Exercise:
Edit the entries below by replacing "Screen dimensions" with "Display size" wherever it appears, leaving everything else unchanged. Write out the revised entries without the pictures.

Screenshot and document pointing data:

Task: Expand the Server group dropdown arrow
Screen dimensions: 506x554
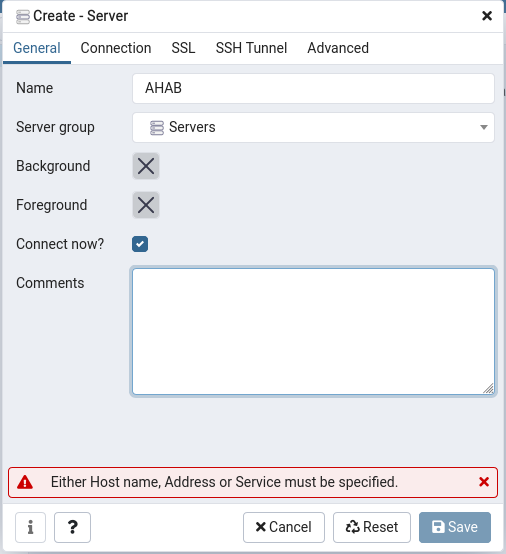Action: [x=484, y=127]
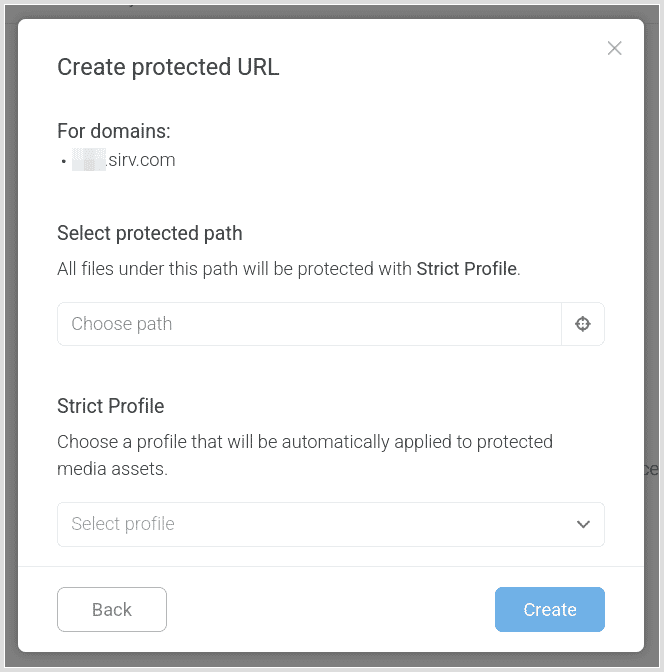
Task: Click bold Strict Profile text in path description
Action: [x=466, y=269]
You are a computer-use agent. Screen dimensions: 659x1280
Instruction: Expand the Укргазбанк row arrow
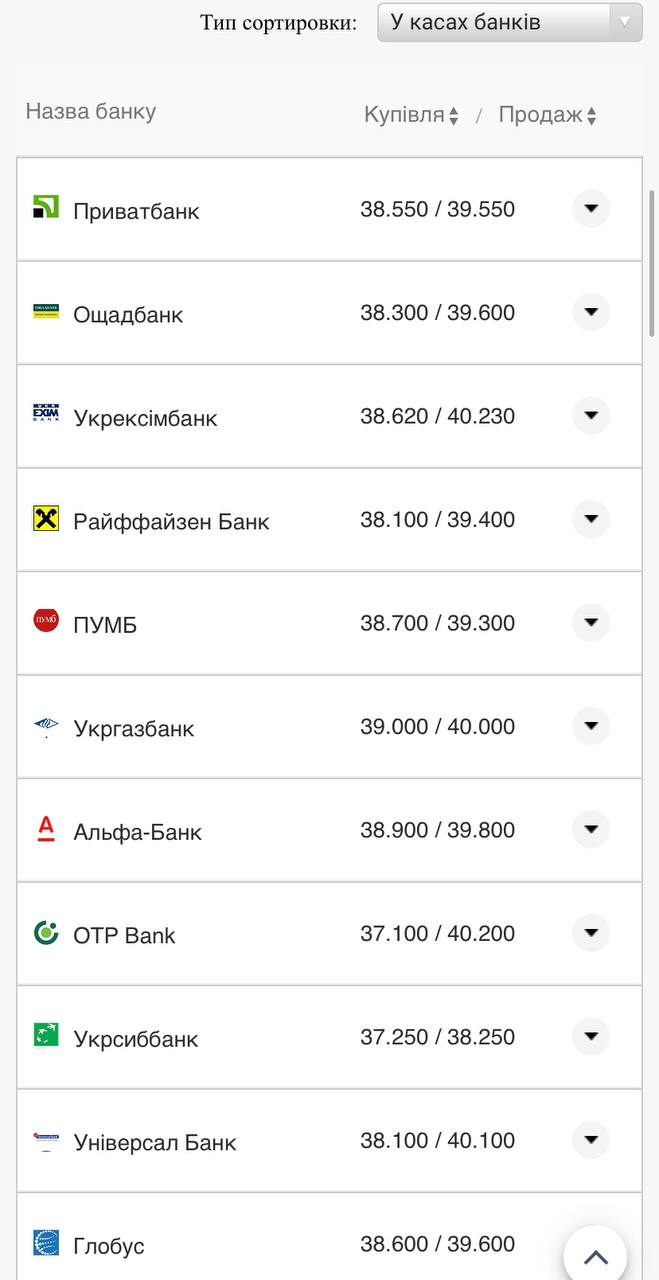click(x=591, y=726)
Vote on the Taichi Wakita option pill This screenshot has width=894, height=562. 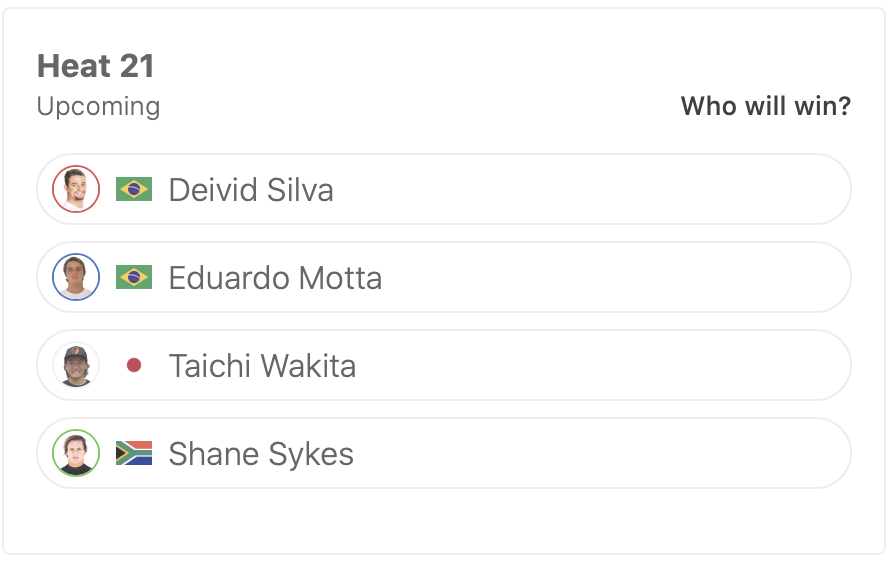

Answer for the task:
Task: Expand the Server group dropdown arrow
Display size: 506x554
Action: [x=484, y=127]
Task: Click bold Strict Profile text in path description
Action: [x=466, y=269]
You are a computer-use agent. Display size: 659x1280
Instruction: Expand the Укргазбанк row arrow
click(x=591, y=726)
Vote on the Taichi Wakita option pill This screenshot has width=894, height=562. 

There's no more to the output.